Infotren.id - Polda Metro Jaya secara resmi merilis foto Ketua Majelis Pimpinan Cabang (MPC) Pemuda Pancasila (PP) Tangerang Selatan, Muhammad Reza alias AO atau MR, yang kini berstatus buron. Langkah ini dilakukan dalam konferensi pers terkait kasus intimidasi dan kekerasan di Rumah Sakit Umum (RSU) Tangerang Selatan yang melibatkan puluhan anggota ormas PP.
Direktur Reserse Kriminal Umum Polda Metro Jaya, Kombes Wira Satya Triputra, dengan tegas menyatakan bahwa MR adalah otak di balik aksi premanisme di lahan parkir RSU Tangsel. Sambil menunjukkan sebuah foto jelas, Kombes Wira memperkenalkan sosok yang kini menjadi target utama pengejaran pihak kepolisian.
"Ini adalah foto Ketua PP Tangerang Selatan dengan inisial MR," ujarnya dalam konferensi pers di Mapolda Metro Jaya, Senin (25/5/2025).
Foto yang diperlihatkan polisi menampilkan wajah seorang pria dengan ciri-ciri spesifik, diharapkan dapat membantu masyarakat mengenali dan memberikan informasi keberadaannya. Kombes Wira menjelaskan bahwa MR dan kelompoknya telah melakukan serangkaian tindakan intimidasi dan kekerasan terhadap vendor pengelola parkir yang sah di RSU Tangsel sejak tahun 2022. Mereka bersikeras menguasai lahan parkir dan menghalang-halangi PT BCI, perusahaan pemenang tender, untuk menjalankan tugasnya.
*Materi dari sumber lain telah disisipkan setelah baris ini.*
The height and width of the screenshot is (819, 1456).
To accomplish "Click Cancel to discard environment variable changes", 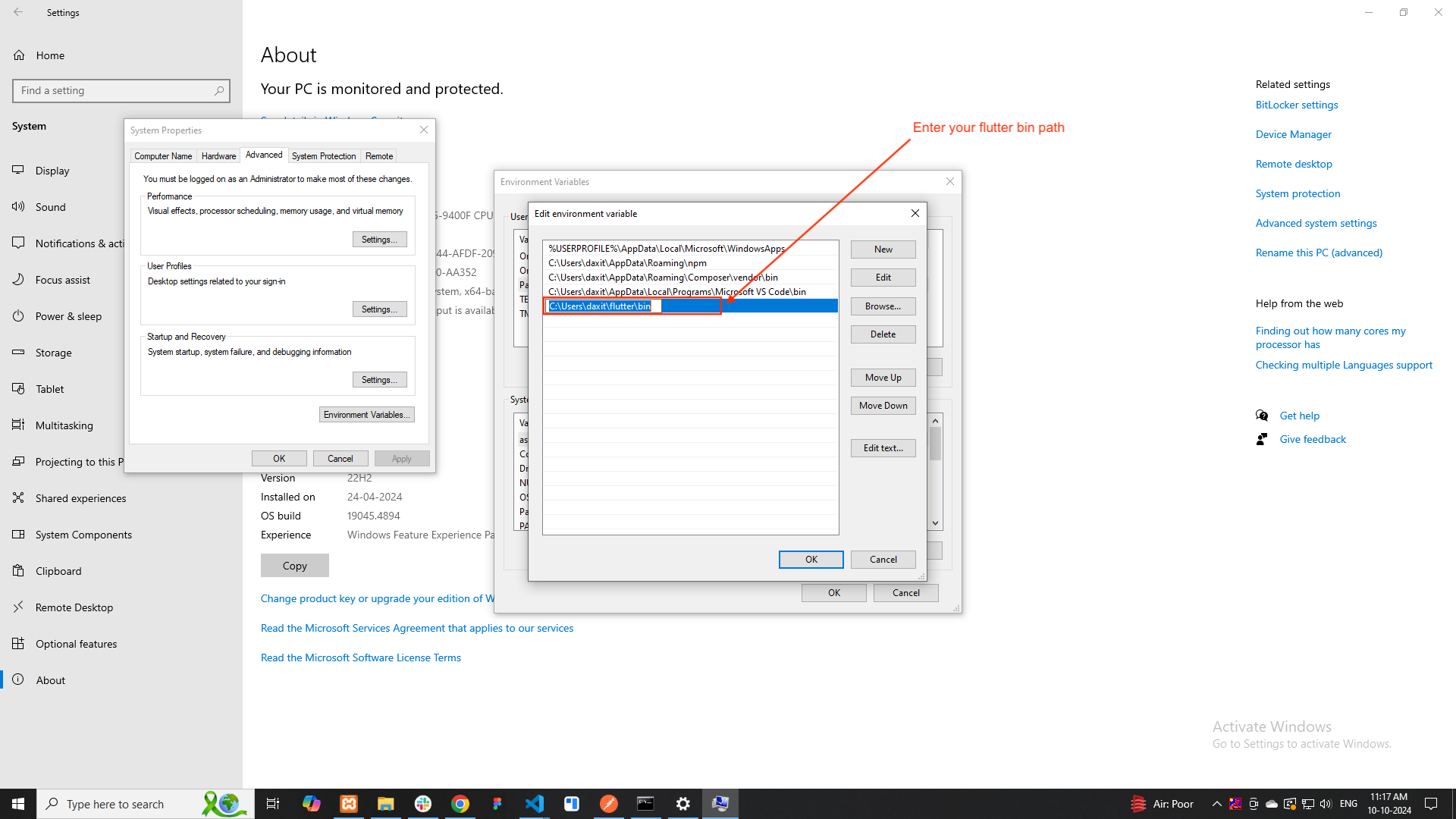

Upaya persuasif melalui surat dan pertemuan langsung dari pihak PT BCI kepada MR tidak pernah mendapatkan respons positif. Bahkan, ketika PT BCI mencoba memasang fasilitas parkir otomatis, para pekerja diancam dan diintimidasi oleh anggota ormas PP. Puncak insiden terjadi saat pemasangan fondasi parkir, di mana puluhan anggota ormas PP melakukan aksi dorongan, ancaman, hingga kekerasan.
Akibat aksi premanisme terorganisir ini, polisi telah menetapkan 30 anggota ormas PP sebagai tersangka dan kini mendekam di tahanan Polda Metro Jaya. Namun, sosok MR sebagai pemimpin kelompok tersebut masih belum berhasil diamankan, sehingga statusnya kini menjadi Daftar Pencarian Orang (DPO).
Polda Metro Jaya mengimbau masyarakat yang memiliki informasi mengenai keberadaan Muhammad Reza alias AO atau MR untuk segera menghubungi pihak kepolisian terdekat. Penangkapan MR diharapkan dapat mengakhiri praktik premanisme di RSU Tangerang Selatan dan memberikan keadilan bagi pihak korban.